The main ‘hammer’ detachment was 9 bike units along with 5 Vindicators for close support. This a really good combo for a detachment as it is fast, hits really hard in close combat and can also win some firefights when needed to push back enemy detachments that are out of position. The second detachment is a more standard Marine one loaded into in Rhinos and Razorbacks. Of course, no Space Marine general is going to battle without Land raiders and there was a detachment of 5 plus 2 predators to keep enemy infantry away. I wish I had finished my massive assault force as the player playing the Marines (Bill) would have had a great time drop podding them into the middle of the Nids! I love the little dreadnought models from this version of the game but could not include any in the force unfortunately. Next time!

Mentor Legion Army List

The Imperial Guard

One of the dudes had models for the new game Legion Imperialis, so he brought a gigantic Leman Russ detachment, 8 griffons (for massive barrages) and a couple of Baneblades. It looked OK on the table with the 10mm scale difference, the Baneblades looking a lot like Ogres from the older game Ogre from Steve Jackson Games. He didn’t have a ton of infantry, which is probably good because they would just be meat for the grinder vs the ‘nids anyway.

The Eldar

My buddy Dan has a huge amount of Eldar from ye olden days (and some newer stuff) so I just made up a list very close to what was used in the WD 216 battle report but with the edition of a Titan instead of an Avatar unit. This contained a core aspect warrior unit in grav tanks, the absolutely required night spinner detachment to lay down disruption all over and an Engines of Vaul unit with 2 scorpions and one cobra for the pop up MADNESS. Plus the Jes Goodwin sculpted masterpiece of an Eldar Phantom titan to round them out. Of the forces, this one is probably the most effective overall and balanced.

Eldar Army List

The Orks

Last but not least we have our violent green friends. Though I have a large Ork army, none of the infantry or vehicles are painted and I made a rule for this game that everything on the table would be painted (and painted well, which is not hard for 6mm for the most part). As such the orks were by far the easiest to fill their 1200 points: two great gargants (one containing the Warlord) and one Slasher Gargant. I acquired three beautifully painted gargants earlier in the year, and they looked gorgeous on the table (which was good as they were hella expensive to buy).

Ork Army List

The Set Up

The Imperial Guard, Orks, Eldar and Mentor Legion were the defenders, so they had to set up first, but other than War Machines (including Titans, Baneblades and Engines of Vaul) all units could be hidden. Each player rolled to see what started on the battlefield and what was in reserve, and all the players had at least one unit that started on the table. The centerpiece was the Ork Gargant, that sat his fat metal body on top of the central hill of the table. After set up, we Nid players got to choose a side come on from, and I made the mistake of selecting a short edge of the table, thinking I could rely on my speed and drop troops to win the day. This was a mistake from a game play perspective as tons of units on both sides never saw battle at all as they had to slog across the giant table.

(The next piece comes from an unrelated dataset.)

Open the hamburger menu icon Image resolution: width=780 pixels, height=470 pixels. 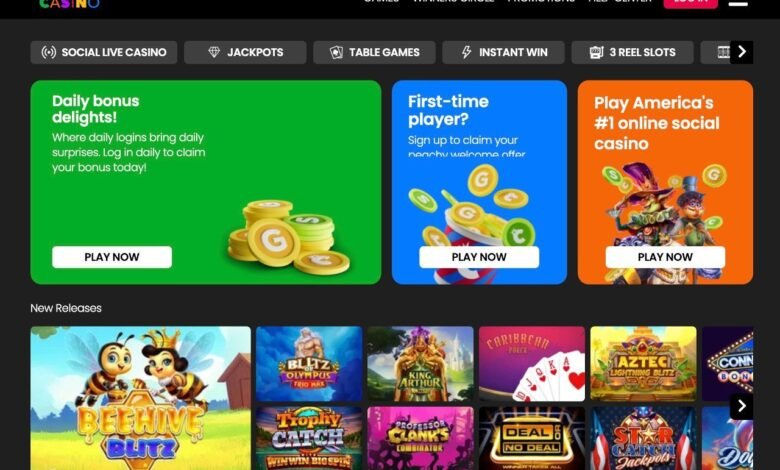(x=738, y=2)
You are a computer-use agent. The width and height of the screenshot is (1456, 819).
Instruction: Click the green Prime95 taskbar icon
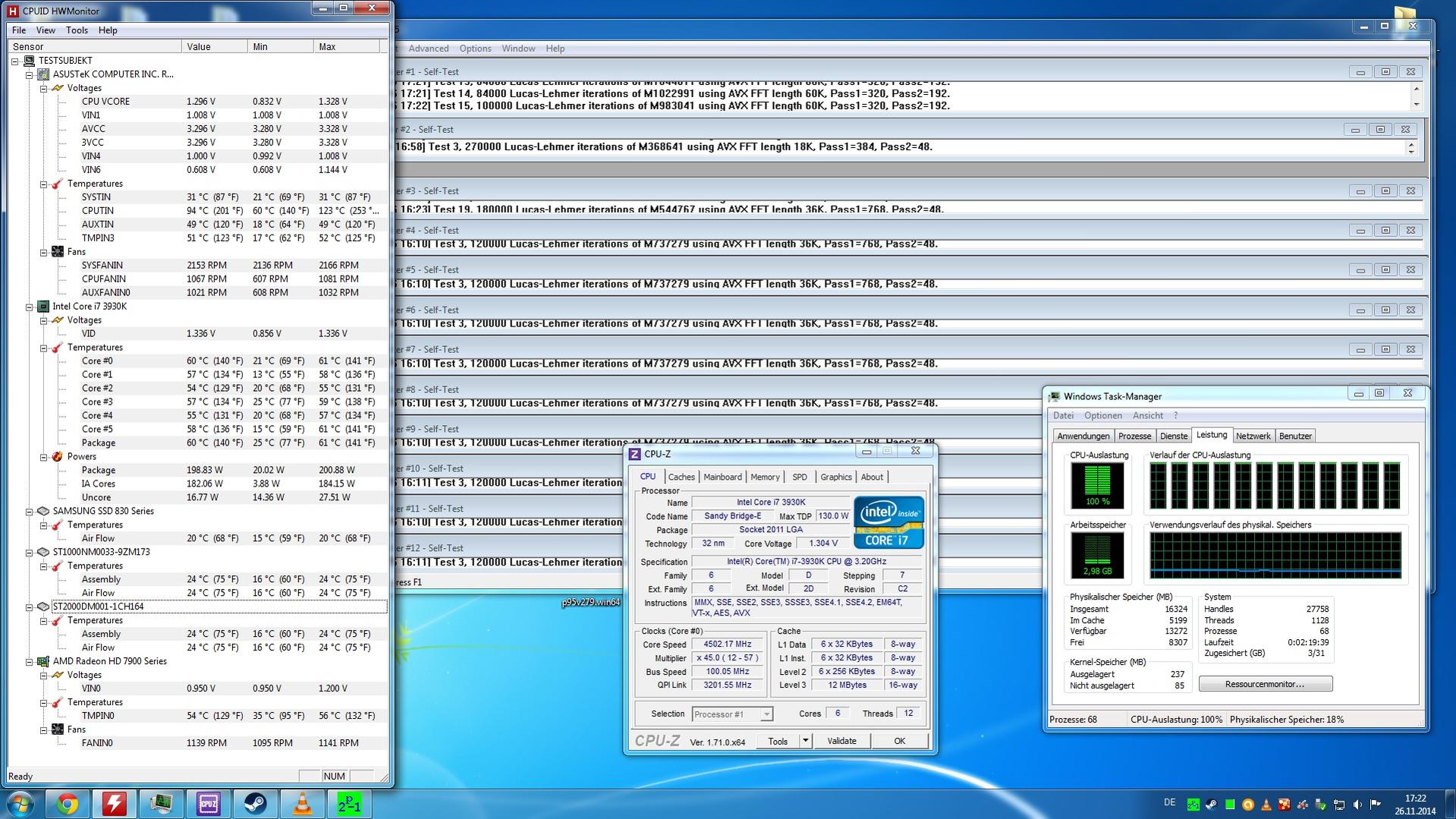tap(349, 804)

Per the scenario, the Nids could only use flyers and mycetic swarms (drop troops) during the first turn, all other units rolled to come on the table in subsequent turns. Drop troops come on as small pieces of paper dropped from above the table by tipping a blast template!

This was a massive battle, so I just touched on the highpoints in the turn descriptions below.

The Battle – Turn 1

The Nids had the only flyers in the game so we just went all out on attack run orders the first turn. The Aerial assault by the Gargoyles and Harridans units (5 of them) were all trained on the great gargant, but unfortunately, they weren’t able to take down even half of it’s 12(!?) power fields! Lesson learned.. use the flyers somewhere else!

After the flyers ran their missions, I made my first tactical mistake and dropped one of my larger mycetic swarms directly onto the great gargant which turned out to be a slaughter as the it was able to snap fire at over half the unit, destroying a ton of them before they hit the ground. What’s more, Gargants have assault 30, so it would be very hard to take it down with the remaining swarm, which were shortly after blasted off the other side of the hill by the Leman Russ detachment anyway. I learned my lesson about snap fire, and landed my other detachments more judiciously as a screen for my incoming troops.

The Leman russ and Eldar moved into positions in the center and left respectively and were set up to hold both areas during the next turns. The Mentor Legion had only their fast attack detachment on the board and moved it quickly to support the Gargant on the hill.

The Battle – Turn 2

During turn 2 was when fully I realized that our choice to bring the Tyranids on the short table edge rather than the long was ANOTHER tactical mistake as it allowed the defenders to line up in a smaller area to shoot at the ‘nids as they came on, making it impossible to overwhelm any flank. To the south were the eldar, with the Eldar titan holding that side, and to the north was the onrush of the Imperial guard, but worse, the center was still held by the impenetrable great Gargant who was back up to 12 power fields after the useless aerial assault the turn before– this turned out to be the only Ork unit that got any action in the game as the other two gargants came on as reinforcements and could not stomp their way into battle.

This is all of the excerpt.